» **Material shown**
#####

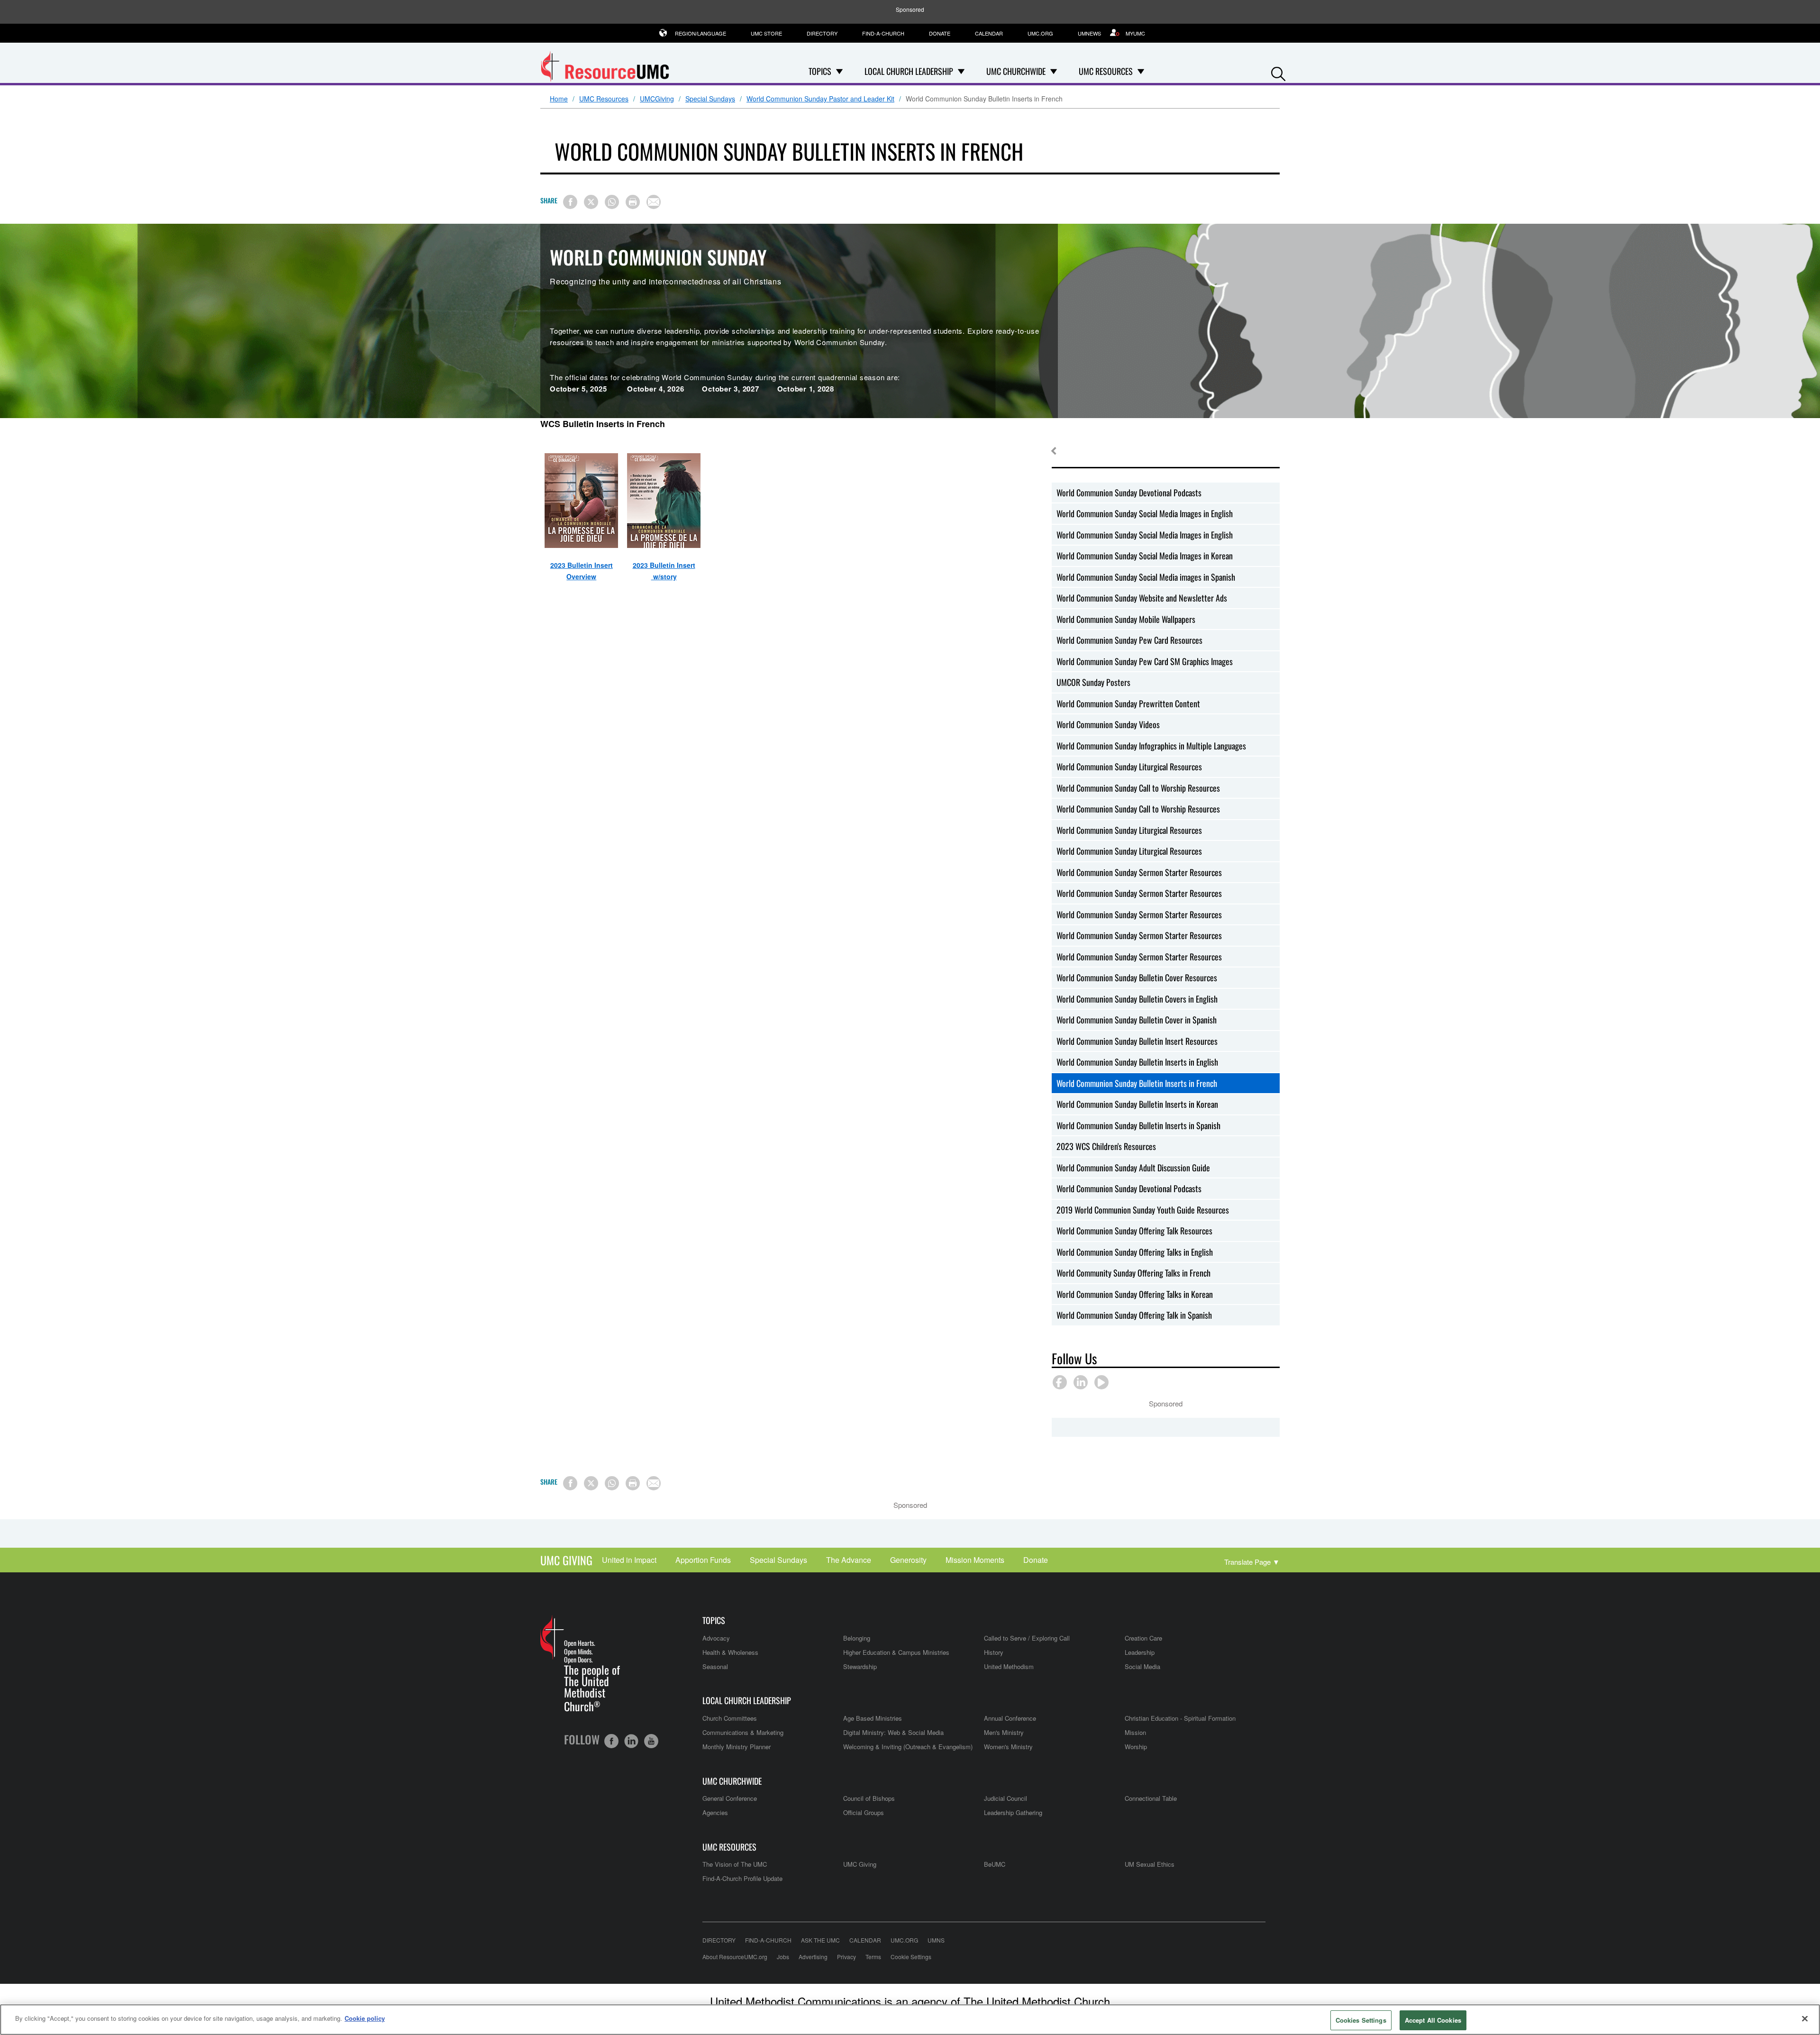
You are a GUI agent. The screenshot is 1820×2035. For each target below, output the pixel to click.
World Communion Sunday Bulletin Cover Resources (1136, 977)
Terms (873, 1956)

#####

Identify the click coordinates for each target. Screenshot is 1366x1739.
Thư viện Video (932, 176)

#####

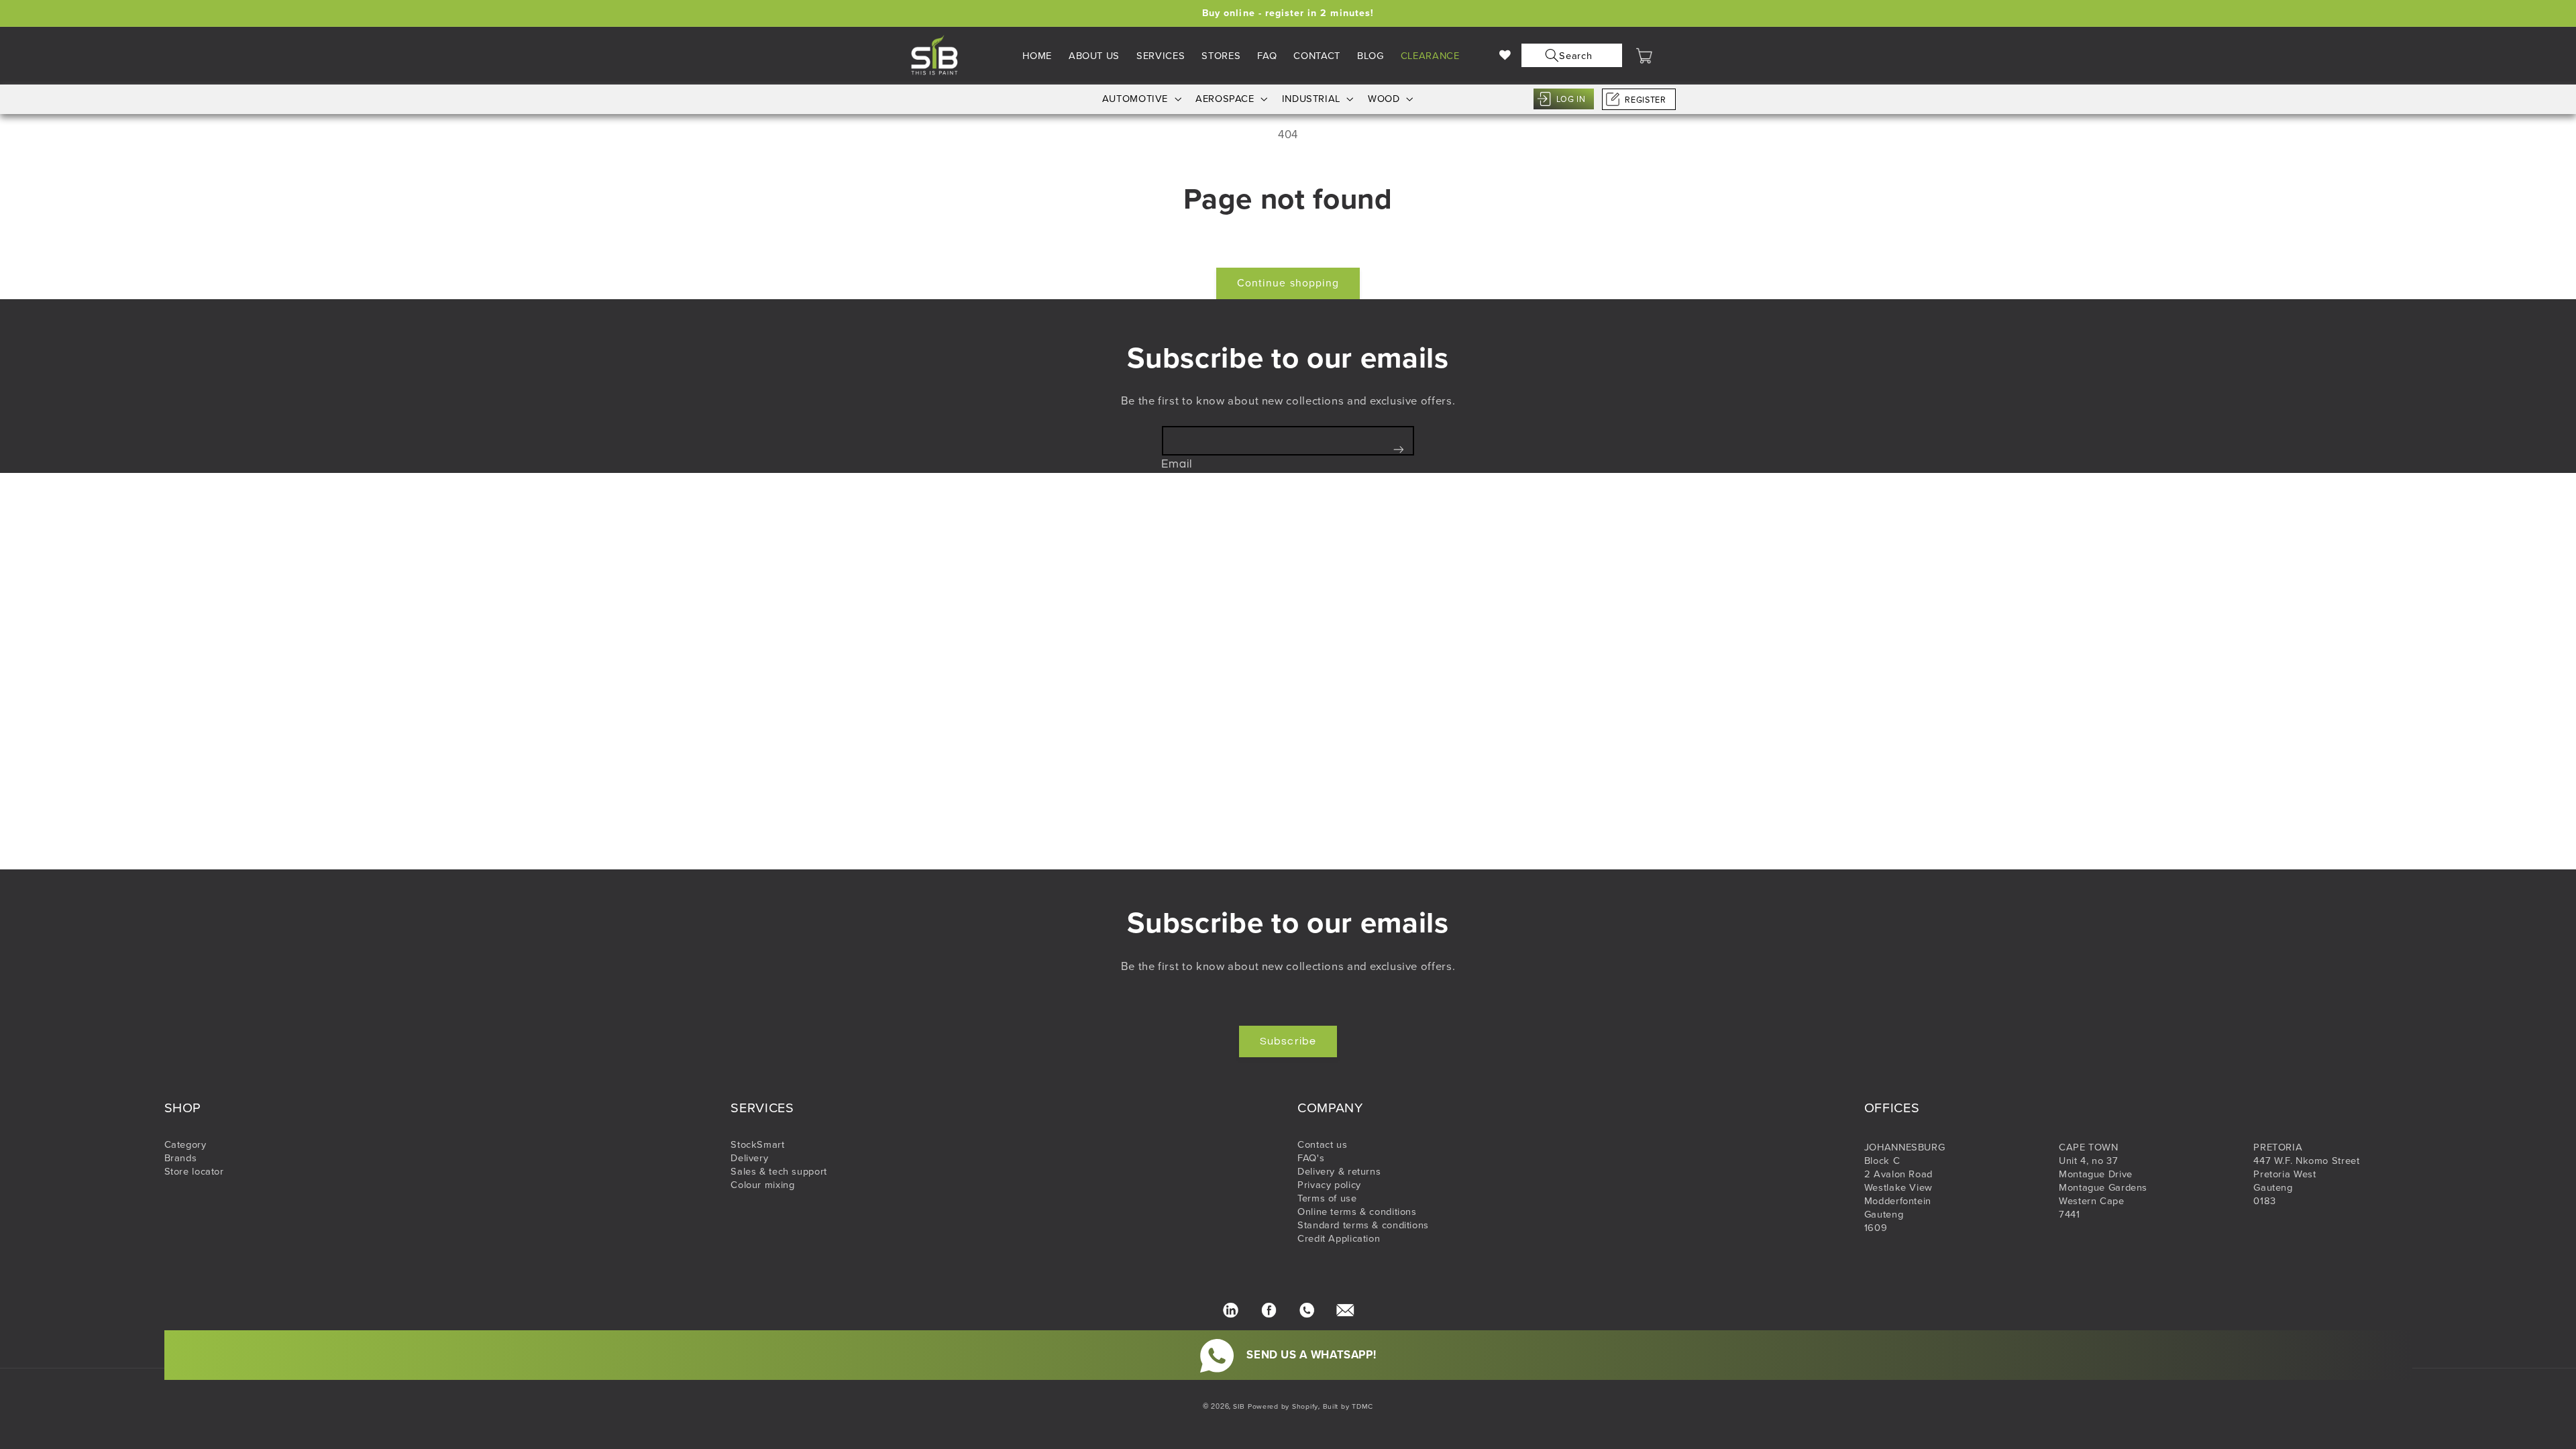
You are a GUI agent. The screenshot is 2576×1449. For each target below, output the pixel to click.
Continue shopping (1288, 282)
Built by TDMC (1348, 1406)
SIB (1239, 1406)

#####

» **Your objective**
Your answer should consist solely of the lines above from the line with "You are a GUI agent. The screenshot is 1820×2035." to the line with "Terms (873, 1956)", both included, reproduced exactly.

» **Answer box**
You are a GUI agent. The screenshot is 1820×2035. For each target below, output the pixel to click.
World Communion Sunday Bulletin Cover Resources (1136, 977)
Terms (873, 1956)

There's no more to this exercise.